Recusar-se a se envolver com a cultura russa não mudará os cálculos de Putin, muito menos o impelirá a se retirar da Ucrânia.
Vladimir Putin assistindo a um concerto das orquestras Filarmônica de Munique e Teatro Mariinsky, sob a direção de Valery Gergiev, em Moscou em 2016
Antes de escrever Os Irmãos Karamazov ou Notas do Subterrâneo , Fiódor Dostoiévski foi condenado à morte pelo governo czarista por supostamente participar de atividades revolucionárias, enviado para um campo de prisioneiros na Sibéria e forçado a prestar serviço militar no exílio. No entanto, foi depois de voltar da Europa, onde passou anos vivendo em liberdade, que Dostoiévski escreveu, em Diário de um escritor , que "todo mundo" "guardava secretamente malícia contra" os russos, que os russos "eram seguidores e escravos".
Com muitas, se não a maioria, instituições culturais na Europa e nos Estados Unidos tendo efetivamente 'cancelado' artistas e cultura russos, as palavras de Dostoiévski soam mais verdadeiras do que nunca. Como Ian Buruma observou recentemente , os russos estão agora cada vez mais pensando que o Kremlin poderia estar certo o tempo todo: a Rússia é realmente uma ' fortaleza sitiada ', sempre incompreendida e solapada por um Ocidente hostil.

Tarefa 1 –
Reescreva todas as entradas do conjunto, trocando "keyword" por "word" e deixando o resto igual. Não inclua as imagens.
Tarefa 2 –
Dê continuidade ao trecho sobre o cancelamento da cultura russa, começando logo depois da última frase.
O trecho e as entradas vêm de fontes diferentes.

Linhas do conjunto –
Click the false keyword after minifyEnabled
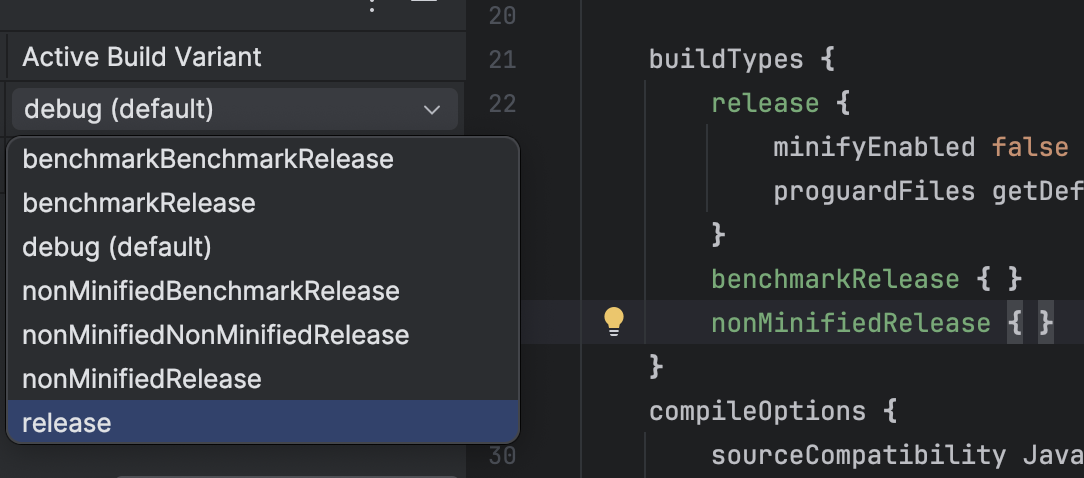 1030,148
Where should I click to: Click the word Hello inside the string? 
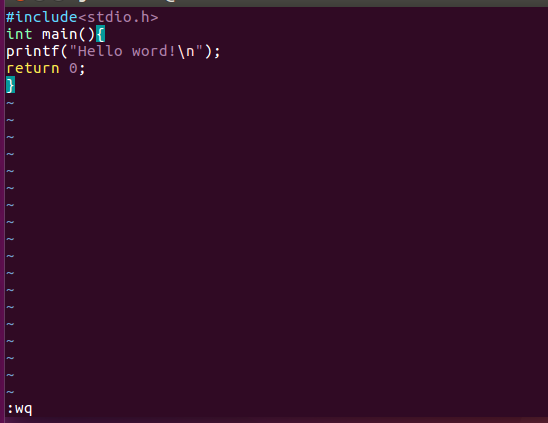click(x=100, y=51)
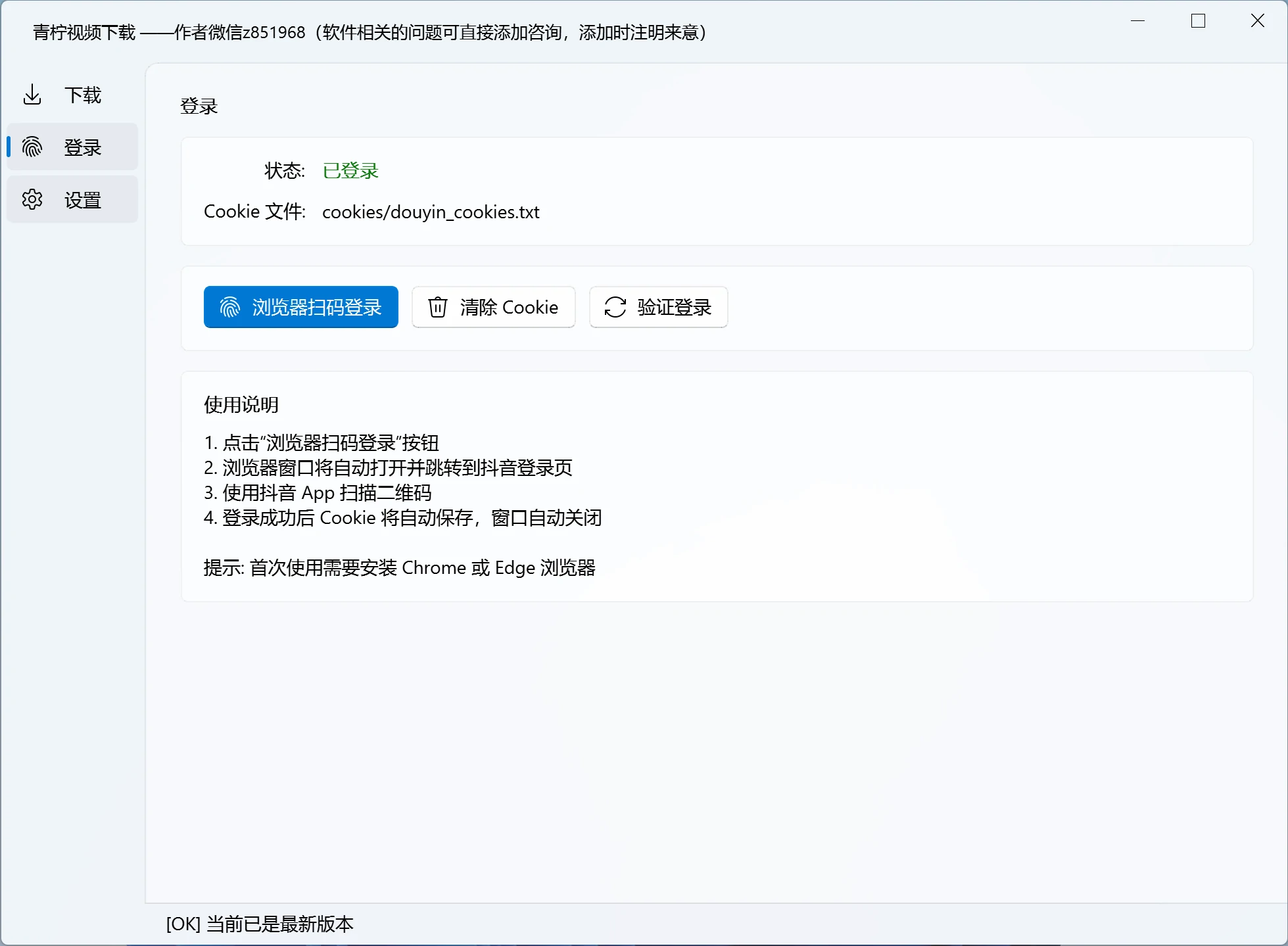
Task: Click the download arrow icon in sidebar
Action: [32, 95]
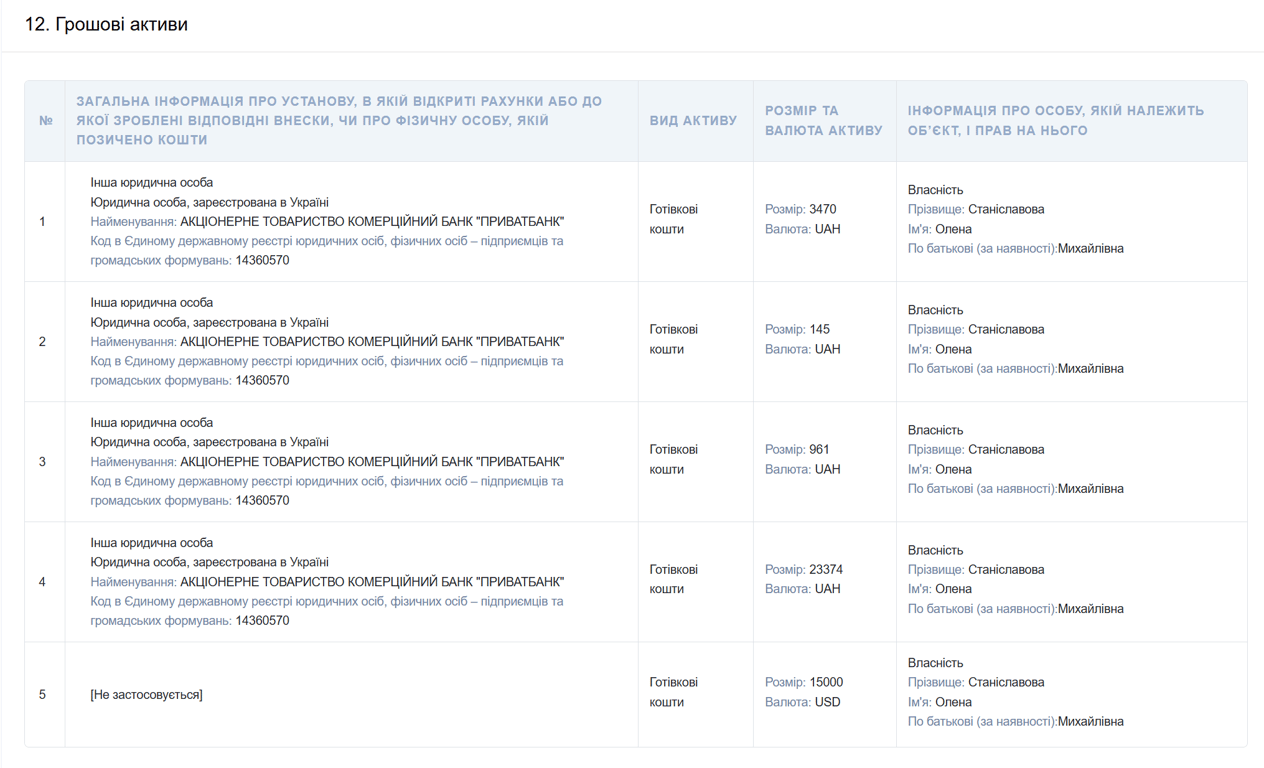The width and height of the screenshot is (1264, 768).
Task: Click the "Розмір та валюта активу" header
Action: (x=823, y=121)
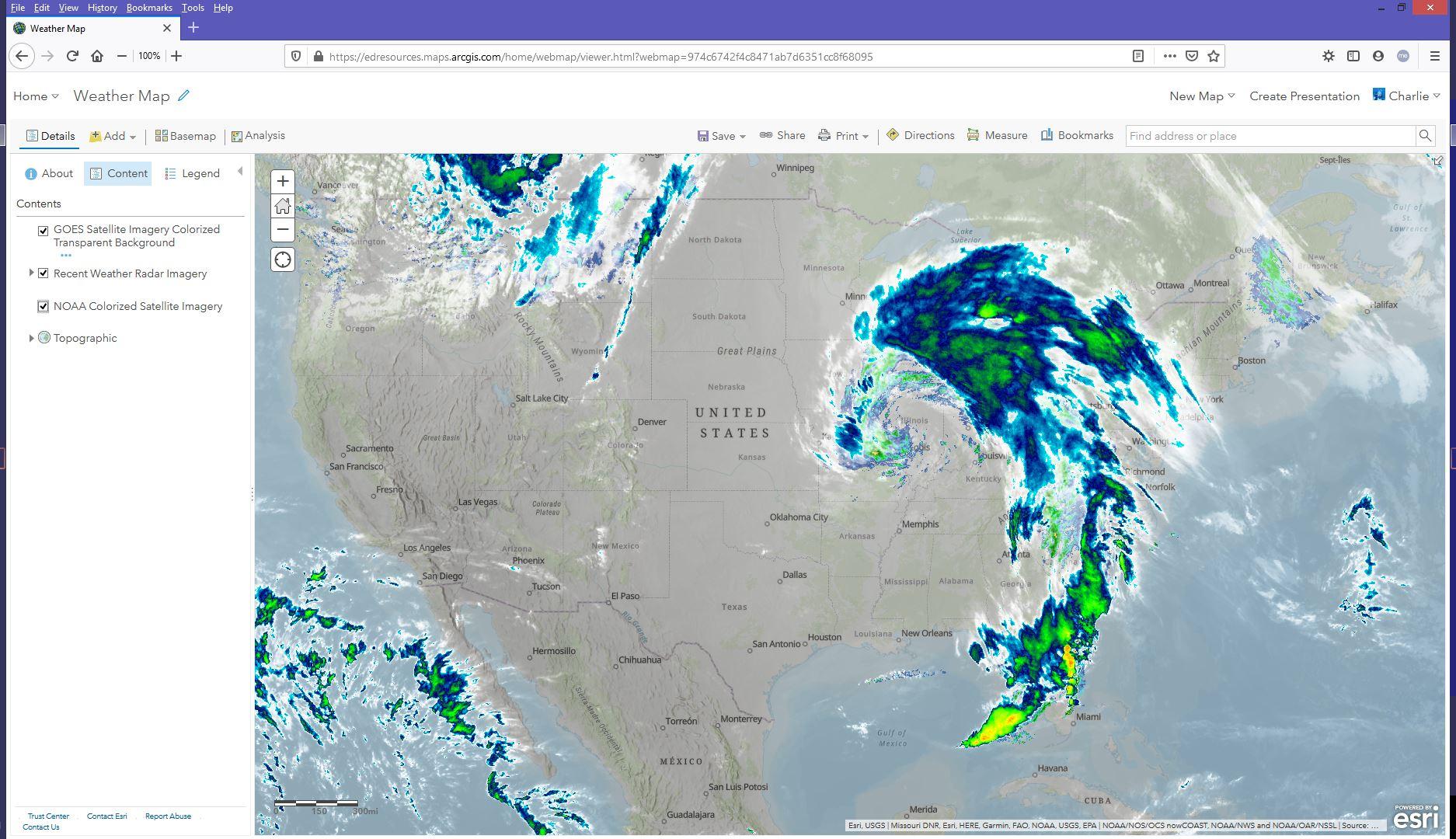Edit the Weather Map title pencil icon
The image size is (1456, 839).
click(183, 96)
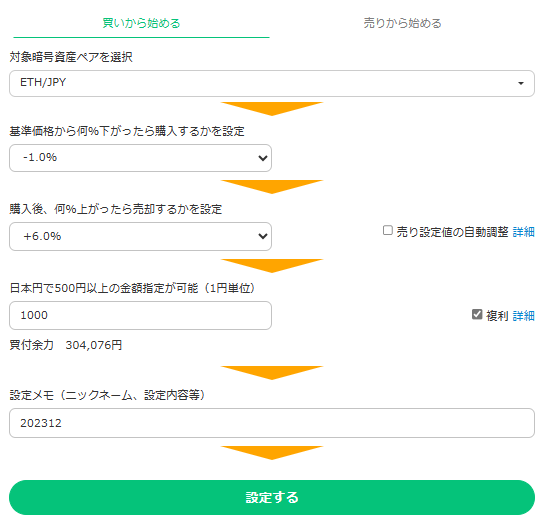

Resposta 1 –
Click the false word after minifyEnabled
 1030,148
Where should I click to: Click the word Hello inside the string? 
click(x=100, y=51)
Task: Click the download arrow icon in sidebar
Action: [32, 95]
The width and height of the screenshot is (1264, 768).
Task: Click the "Розмір та валюта активу" header
Action: (x=823, y=121)
Edit the Weather Map title pencil icon
The image size is (1456, 839).
click(183, 96)

Resposta 2 –
Claro, há algo de uma questão de galinha e ovo em jogo aqui. A rejeição do Ocidente à cultura russa é uma resposta ao lançamento pelo presidente russo, Vladimir Putin, de uma brutal 'operação militar especial' na Ucrânia. Mas essa operação, afirma Putin , foi uma resposta à hostilidade ocidental – em particular, os esforços dos Estados Unidos para transformar a Ucrânia em 'anti-Rússia'. Segundo o embaixador russo nas Nações Unidas, Vasily Nebenzya, o objetivo não é eliminar a Ucrânia, 'uma nação querida e amiga', mas impedi-la de servir à 'agenda anti-russa' dos Estados Unidos.
Tchaikovsky removido
Mesmo os russos que não compram totalmente a narrativa do Kremlin sobre a Ucrânia estão horrorizados com a prontidão com que o Ocidente se voltou contra todas as coisas russas. Após a Segunda Guerra Mundial, as escolas continuaram a ensinar a língua alemã, as orquestras continuaram a tocar Bach e Mozart para casas cheias e as pessoas continuaram a ler Goethe e Thomas Mann. Toda a história e cultura alemã não foi manchada pelos crimes dos nazistas.
No entanto, desde que Putin lançou sua guerra contra a Ucrânia, a Orquestra Filarmônica de Munique demitiu seu maestro russo, Valery Gergiev, e a Ópera Metropolitana de Nova York cortou os laços com o Teatro Bolshoi da Rússia. Músicos russos foram excluídos de competições internacionais . Algumas orquestras até retiraram Tchaikovsky de seus programas de concertos.
Outro grande autor russo, Vladimir Nabokov, descreveu a tendência de desprezar uma cultura como uma forma de vulgaridade. Embora cortar laços com universidades russas possa parecer menos vulgar do que destruir lojas alemãs na Nevsky Prospect em São Petersburgo, como fizeram os nacionalistas russos na década de 1910, o sentimento subjacente é o mesmo.
Recomenda-se cautela
Mesmo no caso da Ucrânia, a rejeição da arte e da cultura russas parece se basear em uma lógica falha. Claro, se alguém tem razão para rejeitar a Rússia, é a Ucrânia. Mas a decisão de eliminar a literatura e a língua russa dos currículos escolares não é tão simples quanto “jogar fora” tudo o que “de alguma forma nos conecta com o império russo”, como disse o vice-ministro ucraniano da Educação e Ciência, Andriy Vitrenko .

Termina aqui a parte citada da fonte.